NASA’s telescope takes an image of the planet outside our Solar System for the first time ever

NASA’s telescope takes an image of the planet outside our Solar System for the first time ever

NASA’s telescope takes an image of the planet outside our Solar System for the first time ever

The exoplanet seen by the James Webb telescope

The exoplanet seen by the James Webb telescope

A hot planet larger than Jupiter and nearly 400 light-years from Earth became the first exoplanet to be photographed by NASA’s James Webb Space Telescope (JWST) in its latest breakthrough.

JWST is the world’s premier astronomical equipment and $ 10 billion observatory launched into space on Christmas Day 2021 after decades of development and years of delays.

Since becoming operational in early 2022, it has amazed astronomers and audiences alike with distant galaxies, spectacular imagery, and now, its first exoplanet, a planet outside the Solar System.
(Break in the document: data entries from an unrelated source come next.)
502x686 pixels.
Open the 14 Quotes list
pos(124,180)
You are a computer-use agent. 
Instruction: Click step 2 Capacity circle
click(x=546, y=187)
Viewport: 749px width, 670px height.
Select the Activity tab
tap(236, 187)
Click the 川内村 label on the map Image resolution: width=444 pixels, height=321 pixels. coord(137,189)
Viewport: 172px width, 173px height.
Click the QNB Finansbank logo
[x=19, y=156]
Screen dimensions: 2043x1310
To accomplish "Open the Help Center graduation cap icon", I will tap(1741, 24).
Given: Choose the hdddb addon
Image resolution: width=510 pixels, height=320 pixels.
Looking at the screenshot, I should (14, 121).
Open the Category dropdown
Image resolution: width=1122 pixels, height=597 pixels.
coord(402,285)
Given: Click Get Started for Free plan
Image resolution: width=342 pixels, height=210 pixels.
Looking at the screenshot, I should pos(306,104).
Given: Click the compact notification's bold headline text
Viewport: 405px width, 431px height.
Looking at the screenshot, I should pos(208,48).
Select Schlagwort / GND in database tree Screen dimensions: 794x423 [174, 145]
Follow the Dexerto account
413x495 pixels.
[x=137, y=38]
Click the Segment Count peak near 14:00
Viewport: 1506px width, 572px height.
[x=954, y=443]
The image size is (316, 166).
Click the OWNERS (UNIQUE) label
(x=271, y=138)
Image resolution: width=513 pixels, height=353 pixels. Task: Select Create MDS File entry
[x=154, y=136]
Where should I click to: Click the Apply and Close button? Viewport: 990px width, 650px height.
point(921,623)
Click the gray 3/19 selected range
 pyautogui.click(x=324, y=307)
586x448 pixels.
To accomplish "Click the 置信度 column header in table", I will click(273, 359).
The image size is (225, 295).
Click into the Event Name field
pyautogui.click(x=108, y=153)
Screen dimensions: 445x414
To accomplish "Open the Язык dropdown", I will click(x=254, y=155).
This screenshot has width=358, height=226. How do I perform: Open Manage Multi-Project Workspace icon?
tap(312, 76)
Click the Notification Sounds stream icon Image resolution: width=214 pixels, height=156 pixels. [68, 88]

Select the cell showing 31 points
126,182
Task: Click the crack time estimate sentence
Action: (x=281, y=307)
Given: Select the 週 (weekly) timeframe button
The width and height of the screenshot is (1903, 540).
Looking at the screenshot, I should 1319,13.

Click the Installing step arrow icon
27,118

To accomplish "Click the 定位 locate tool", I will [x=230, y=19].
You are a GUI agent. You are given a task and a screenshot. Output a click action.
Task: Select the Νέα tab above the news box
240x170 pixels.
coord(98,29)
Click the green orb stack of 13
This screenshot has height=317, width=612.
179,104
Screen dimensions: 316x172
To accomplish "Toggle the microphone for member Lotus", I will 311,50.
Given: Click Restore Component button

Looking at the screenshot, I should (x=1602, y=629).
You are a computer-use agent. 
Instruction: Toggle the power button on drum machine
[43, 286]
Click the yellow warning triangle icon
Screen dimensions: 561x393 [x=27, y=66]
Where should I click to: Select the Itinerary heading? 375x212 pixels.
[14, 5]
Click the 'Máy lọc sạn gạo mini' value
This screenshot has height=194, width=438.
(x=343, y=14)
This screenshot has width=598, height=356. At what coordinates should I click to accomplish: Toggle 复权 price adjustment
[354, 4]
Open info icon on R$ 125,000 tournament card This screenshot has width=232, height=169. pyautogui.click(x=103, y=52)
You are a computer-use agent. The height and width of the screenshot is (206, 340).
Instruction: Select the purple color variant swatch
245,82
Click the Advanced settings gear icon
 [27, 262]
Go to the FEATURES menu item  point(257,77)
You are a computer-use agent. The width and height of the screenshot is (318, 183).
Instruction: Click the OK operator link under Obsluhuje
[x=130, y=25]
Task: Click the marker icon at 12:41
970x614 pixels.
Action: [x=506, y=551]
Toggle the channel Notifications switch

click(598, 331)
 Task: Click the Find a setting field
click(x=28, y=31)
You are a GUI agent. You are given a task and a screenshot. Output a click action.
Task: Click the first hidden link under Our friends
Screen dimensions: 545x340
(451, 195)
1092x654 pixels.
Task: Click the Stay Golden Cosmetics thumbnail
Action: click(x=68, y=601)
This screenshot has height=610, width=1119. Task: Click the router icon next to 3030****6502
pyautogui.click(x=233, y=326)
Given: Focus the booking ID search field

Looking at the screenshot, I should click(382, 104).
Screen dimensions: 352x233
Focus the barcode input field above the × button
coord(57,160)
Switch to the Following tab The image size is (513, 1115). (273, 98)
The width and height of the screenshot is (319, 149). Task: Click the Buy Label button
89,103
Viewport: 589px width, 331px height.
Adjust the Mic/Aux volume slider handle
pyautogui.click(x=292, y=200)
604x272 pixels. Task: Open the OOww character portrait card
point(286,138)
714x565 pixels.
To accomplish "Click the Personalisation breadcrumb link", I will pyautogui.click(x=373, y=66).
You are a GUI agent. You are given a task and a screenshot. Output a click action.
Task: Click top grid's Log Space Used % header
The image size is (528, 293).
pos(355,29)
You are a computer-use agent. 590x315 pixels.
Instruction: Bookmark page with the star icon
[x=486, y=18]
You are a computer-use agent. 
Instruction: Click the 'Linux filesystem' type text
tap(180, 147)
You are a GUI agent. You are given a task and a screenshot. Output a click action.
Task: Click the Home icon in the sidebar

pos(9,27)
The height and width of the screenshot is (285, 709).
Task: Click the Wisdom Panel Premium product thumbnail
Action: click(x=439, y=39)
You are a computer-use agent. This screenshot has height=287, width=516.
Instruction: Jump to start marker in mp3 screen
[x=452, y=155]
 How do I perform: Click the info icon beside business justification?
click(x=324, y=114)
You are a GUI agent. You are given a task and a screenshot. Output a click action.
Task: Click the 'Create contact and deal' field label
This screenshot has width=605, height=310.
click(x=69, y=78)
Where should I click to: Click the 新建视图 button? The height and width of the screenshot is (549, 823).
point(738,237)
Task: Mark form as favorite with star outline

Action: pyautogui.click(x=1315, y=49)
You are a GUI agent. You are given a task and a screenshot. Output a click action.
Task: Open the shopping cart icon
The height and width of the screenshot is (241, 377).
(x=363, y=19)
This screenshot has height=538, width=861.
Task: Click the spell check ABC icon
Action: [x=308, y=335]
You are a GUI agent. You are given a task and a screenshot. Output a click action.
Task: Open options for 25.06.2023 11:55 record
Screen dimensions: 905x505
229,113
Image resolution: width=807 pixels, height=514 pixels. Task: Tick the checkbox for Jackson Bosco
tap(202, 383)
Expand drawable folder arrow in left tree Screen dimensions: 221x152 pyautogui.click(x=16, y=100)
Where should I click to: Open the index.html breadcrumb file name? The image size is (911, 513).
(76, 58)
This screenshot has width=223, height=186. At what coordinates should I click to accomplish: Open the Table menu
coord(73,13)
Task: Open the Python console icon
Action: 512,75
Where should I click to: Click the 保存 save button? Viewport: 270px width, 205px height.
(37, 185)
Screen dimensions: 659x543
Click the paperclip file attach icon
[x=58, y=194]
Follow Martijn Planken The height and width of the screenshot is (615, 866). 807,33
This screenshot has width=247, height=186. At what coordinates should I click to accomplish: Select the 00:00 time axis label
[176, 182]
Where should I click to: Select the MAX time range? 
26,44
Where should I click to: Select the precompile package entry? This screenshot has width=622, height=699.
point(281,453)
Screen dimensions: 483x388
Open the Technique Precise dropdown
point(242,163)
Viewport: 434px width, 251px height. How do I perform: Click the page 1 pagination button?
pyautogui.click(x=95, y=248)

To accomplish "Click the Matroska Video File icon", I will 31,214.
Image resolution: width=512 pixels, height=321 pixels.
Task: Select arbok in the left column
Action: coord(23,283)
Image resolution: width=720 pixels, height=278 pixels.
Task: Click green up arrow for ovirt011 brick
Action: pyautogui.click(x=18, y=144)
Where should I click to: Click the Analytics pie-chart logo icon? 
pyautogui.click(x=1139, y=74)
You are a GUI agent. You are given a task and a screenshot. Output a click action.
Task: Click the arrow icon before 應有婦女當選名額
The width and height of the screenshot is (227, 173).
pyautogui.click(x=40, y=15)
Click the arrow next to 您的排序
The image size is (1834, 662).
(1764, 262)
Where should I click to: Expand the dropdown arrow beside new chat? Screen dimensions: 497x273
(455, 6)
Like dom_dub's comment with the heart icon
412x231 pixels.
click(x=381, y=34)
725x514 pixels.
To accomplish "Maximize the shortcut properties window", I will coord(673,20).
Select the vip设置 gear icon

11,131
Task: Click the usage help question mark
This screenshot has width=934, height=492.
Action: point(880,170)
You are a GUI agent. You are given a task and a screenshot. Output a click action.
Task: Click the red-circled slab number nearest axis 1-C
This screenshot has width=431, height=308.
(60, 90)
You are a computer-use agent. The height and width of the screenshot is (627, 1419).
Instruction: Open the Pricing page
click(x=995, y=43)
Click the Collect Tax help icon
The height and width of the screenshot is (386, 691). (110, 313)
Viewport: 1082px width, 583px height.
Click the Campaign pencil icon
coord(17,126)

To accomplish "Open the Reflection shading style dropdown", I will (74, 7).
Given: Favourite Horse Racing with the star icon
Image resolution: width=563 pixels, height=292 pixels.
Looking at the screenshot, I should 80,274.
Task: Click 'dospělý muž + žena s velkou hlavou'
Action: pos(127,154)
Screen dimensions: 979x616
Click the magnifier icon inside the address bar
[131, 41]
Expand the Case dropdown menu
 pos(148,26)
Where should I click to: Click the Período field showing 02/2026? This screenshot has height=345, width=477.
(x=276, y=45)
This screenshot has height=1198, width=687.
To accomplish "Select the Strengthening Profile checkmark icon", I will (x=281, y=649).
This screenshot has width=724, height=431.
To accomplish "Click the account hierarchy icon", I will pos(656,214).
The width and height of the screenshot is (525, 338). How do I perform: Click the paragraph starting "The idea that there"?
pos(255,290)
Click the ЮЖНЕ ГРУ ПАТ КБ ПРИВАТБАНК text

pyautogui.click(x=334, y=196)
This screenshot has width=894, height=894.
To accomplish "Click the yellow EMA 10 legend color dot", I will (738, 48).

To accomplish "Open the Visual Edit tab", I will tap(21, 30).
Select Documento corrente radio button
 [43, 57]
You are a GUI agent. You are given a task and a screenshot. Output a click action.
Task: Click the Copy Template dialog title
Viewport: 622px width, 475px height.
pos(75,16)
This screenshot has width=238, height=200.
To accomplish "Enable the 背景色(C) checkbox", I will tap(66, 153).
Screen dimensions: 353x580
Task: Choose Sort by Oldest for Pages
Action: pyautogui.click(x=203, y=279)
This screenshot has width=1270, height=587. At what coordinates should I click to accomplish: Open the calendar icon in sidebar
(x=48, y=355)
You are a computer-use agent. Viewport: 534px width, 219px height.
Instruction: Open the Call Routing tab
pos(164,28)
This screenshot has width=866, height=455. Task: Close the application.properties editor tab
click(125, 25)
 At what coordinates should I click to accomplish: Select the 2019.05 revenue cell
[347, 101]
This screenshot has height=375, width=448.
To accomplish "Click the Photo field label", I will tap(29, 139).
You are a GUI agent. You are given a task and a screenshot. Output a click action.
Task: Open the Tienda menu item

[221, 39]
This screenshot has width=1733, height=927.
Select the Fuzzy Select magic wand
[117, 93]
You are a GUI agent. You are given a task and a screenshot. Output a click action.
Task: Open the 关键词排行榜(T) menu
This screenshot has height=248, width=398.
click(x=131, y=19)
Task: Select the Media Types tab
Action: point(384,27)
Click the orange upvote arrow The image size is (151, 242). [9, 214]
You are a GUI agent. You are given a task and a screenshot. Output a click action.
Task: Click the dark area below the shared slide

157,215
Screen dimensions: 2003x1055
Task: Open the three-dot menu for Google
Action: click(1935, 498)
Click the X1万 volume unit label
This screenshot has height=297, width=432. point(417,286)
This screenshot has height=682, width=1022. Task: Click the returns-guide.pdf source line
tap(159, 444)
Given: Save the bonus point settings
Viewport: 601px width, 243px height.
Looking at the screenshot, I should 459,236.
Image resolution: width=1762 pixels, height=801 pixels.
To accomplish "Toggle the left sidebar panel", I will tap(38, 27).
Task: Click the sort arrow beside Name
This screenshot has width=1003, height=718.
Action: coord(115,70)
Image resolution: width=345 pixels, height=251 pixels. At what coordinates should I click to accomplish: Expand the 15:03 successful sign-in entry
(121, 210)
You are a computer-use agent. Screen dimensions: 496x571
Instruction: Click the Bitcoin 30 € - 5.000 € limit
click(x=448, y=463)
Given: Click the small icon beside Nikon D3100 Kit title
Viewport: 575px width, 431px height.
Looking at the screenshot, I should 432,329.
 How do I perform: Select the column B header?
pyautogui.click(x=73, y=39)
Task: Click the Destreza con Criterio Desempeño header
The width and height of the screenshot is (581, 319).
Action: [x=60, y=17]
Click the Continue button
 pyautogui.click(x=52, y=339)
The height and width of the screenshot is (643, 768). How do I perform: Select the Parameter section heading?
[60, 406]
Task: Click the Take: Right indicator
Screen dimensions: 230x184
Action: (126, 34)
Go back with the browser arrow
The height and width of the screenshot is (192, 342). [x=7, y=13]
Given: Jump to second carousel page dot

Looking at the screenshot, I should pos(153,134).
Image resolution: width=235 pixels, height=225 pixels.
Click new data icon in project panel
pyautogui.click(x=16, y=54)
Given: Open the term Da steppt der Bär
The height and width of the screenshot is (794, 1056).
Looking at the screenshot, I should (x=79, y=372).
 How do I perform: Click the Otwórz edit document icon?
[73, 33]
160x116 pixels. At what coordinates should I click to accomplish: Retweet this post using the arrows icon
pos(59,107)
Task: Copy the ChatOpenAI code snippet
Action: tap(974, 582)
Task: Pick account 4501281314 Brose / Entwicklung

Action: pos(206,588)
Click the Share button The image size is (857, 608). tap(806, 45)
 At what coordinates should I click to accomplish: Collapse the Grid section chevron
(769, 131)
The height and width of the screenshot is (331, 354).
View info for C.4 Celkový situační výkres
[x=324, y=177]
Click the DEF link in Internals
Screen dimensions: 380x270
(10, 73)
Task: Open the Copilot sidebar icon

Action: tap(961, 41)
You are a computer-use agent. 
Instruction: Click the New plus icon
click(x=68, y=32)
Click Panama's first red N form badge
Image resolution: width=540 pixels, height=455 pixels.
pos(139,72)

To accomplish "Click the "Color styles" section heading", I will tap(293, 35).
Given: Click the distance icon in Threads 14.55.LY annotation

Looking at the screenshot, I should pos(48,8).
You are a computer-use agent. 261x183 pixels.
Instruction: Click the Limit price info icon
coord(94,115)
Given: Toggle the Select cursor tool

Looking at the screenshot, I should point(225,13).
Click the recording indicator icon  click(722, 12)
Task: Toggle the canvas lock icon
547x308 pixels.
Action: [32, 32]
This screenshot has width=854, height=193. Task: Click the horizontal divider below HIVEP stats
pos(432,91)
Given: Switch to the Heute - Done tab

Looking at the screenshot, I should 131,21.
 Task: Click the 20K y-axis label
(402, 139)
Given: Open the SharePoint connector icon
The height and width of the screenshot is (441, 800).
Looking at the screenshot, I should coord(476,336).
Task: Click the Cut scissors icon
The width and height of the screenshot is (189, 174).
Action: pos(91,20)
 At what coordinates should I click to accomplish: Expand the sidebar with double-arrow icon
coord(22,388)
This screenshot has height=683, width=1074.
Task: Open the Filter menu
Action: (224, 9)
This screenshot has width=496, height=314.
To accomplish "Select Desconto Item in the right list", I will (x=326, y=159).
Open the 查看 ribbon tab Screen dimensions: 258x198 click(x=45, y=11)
The world he imagines is a gas giant called HIP 65426 b, which is six to 12 times the mass of Jupiter and is just 15 million years old; and, being a celestial infant, it has more than 900 ° C on the surface.

Life might not survive on this world, but scientists hope to use Webb in the future to help unearth potential planets hosting life in the distant universe.

A year on the exoplanet takes 630 Earth years

Beth Biller, an astronomer at the University of Edinburgh who worked on JWST and studied the planet, told Quanta that this is “similar to the flame of a candle.”

The world was able to be seen by Webb because it is more than 100 times farther from its star than the Earth is from the Sun, allowing the telescope’s sensitive infrared sensors to block the star’s heat and collect more signature. weak of the planet.

Because it is so far from the star on which it orbits, a year on the vast world takes 630 Earth years.

“This is a time of transformation, not only for Webb but also for astronomy in general,” said Dr Sasha Hinkley, associate professor of physics and astronomy at the University of Exeter, who led these observations.

“Getting this image was like looking for space treasure,” said Dr. Aarynn Carter, team astronomer at the University of California, Santa Cruz, who analyzed the data.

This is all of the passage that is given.